Engineering Software: INTEGRATED API - Simple Insulator Example using Excel

Uploaded by IntegratedEngSoft on 02.02.2012

The ELECTRO quick insulator model, one of the Excel samples provided for the INTEGRATED
API, produces a quick calculation of the maximum fields on an insulator at multiple positions
in between two electrodes. When we activate Excel and run the sample, you see how the
script draws lines representing two planar electrodes, and a circle representing a long
rod of insulator in between them. The script will redraw and re-solve the model with the
rod in as many positions as are specified, apply material and voltages to the geometry,
and then calculate the maximum field on the insulator at every position. It will then
record the positions in the spreadsheet and make up a plot of the maximum electric field
versus insulator position. The plot peak occurs when the rod is at the center and the field
becomes lower as the rod moves further away.
Like the Geometry Tools example, the quick insulator example functions by invoking an
Excel macro which manipulates ELECTRO via the INTEGRATED API. From the developer tab
within Excel, click the visual basic icon in order to open up the actual macro. The
macro is written in visual basic. It begins by defining a bunch of variables that will
be needed and then invokes IES dot document as OBJ, and then waits a few seconds in order
to be sure that ELECTRO is running before it begins sending commands. We invoke any
API function by typing OBJ dot then give an API function name for ELECTRO, then in brackets
put the parameters needed by the function. Next we create the names “Insulator, Voltage1
and Voltage2”. We read a value out of the worksheet cell B1, in the case shown here
a value of ten. Then for ten steps, we perform the same operation: delete any existing geometry;
then create a line and add it to the reference “Voltage1”; create another line and add
it to “Voltage2”; create a circle out of a 360 degree arc and add it to “Insulator”;
then assign physics properties to the geometry. We set the material property of the insulator
as glass, and the voltages as 0 and 1000 volts. Next invoke the solver, then a function which
reports the maximum value of the field on the selected segment. A reference is created
to the successive cells A4, A5, etc as we cycle through for different “i” numbers.
The macro writes the values of the position, then of the maximum field into the cells A4,
B4, then on to the next iteration A5, B5, and so on. So long as we have no yet reached
the maximum number, we always cycle back in the loop and create another pair of segments
and another circle, and the circle is moved in increments of “i” at every step. When
the macro has finished the loop, the worksheet will automatically update the plot for the
new data.

(Record set):
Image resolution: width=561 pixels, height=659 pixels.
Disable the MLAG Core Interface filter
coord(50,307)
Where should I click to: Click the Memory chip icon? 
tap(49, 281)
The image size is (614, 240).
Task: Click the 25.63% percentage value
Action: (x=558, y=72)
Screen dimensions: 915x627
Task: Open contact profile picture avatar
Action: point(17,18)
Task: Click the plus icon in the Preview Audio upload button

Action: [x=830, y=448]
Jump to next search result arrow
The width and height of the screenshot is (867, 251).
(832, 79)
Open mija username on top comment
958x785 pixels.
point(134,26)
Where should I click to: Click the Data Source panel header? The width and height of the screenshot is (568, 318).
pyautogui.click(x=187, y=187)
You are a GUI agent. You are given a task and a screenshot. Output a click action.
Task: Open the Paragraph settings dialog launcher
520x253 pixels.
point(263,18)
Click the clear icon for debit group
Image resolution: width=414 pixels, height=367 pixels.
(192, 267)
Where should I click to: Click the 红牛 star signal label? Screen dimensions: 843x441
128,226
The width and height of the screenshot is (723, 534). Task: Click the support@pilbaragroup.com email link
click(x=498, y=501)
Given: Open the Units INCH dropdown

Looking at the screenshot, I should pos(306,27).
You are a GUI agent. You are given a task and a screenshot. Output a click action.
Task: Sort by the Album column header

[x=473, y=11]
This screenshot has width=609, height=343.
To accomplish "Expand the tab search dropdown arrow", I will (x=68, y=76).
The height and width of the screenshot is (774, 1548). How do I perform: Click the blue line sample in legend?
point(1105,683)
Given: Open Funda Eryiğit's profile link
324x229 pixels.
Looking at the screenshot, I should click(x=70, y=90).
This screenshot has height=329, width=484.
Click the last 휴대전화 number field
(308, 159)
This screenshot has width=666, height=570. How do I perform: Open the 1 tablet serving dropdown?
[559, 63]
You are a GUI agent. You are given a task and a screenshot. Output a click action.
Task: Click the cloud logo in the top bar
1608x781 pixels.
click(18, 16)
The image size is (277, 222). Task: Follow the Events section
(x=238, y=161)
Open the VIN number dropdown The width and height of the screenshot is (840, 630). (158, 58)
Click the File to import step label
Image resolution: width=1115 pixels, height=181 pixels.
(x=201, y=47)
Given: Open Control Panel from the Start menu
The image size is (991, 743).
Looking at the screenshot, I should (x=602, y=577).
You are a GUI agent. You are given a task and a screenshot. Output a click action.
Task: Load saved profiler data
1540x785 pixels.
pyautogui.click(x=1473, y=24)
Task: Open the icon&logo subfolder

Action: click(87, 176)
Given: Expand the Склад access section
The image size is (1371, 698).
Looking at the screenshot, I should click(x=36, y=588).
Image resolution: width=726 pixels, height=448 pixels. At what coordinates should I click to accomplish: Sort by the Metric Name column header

(Exercise details): Reproduce word for word the part of the insulator example passage above between "The ELECTRO quick" and "moves further away.", inclusive.

(Written answer):
The ELECTRO quick insulator model, one of the Excel samples provided for the INTEGRATED
API, produces a quick calculation of the maximum fields on an insulator at multiple positions
in between two electrodes. When we activate Excel and run the sample, you see how the
script draws lines representing two planar electrodes, and a circle representing a long
rod of insulator in between them. The script will redraw and re-solve the model with the
rod in as many positions as are specified, apply material and voltages to the geometry,
and then calculate the maximum field on the insulator at every position. It will then
record the positions in the spreadsheet and make up a plot of the maximum electric field
versus insulator position. The plot peak occurs when the rod is at the center and the field
becomes lower as the rod moves further away.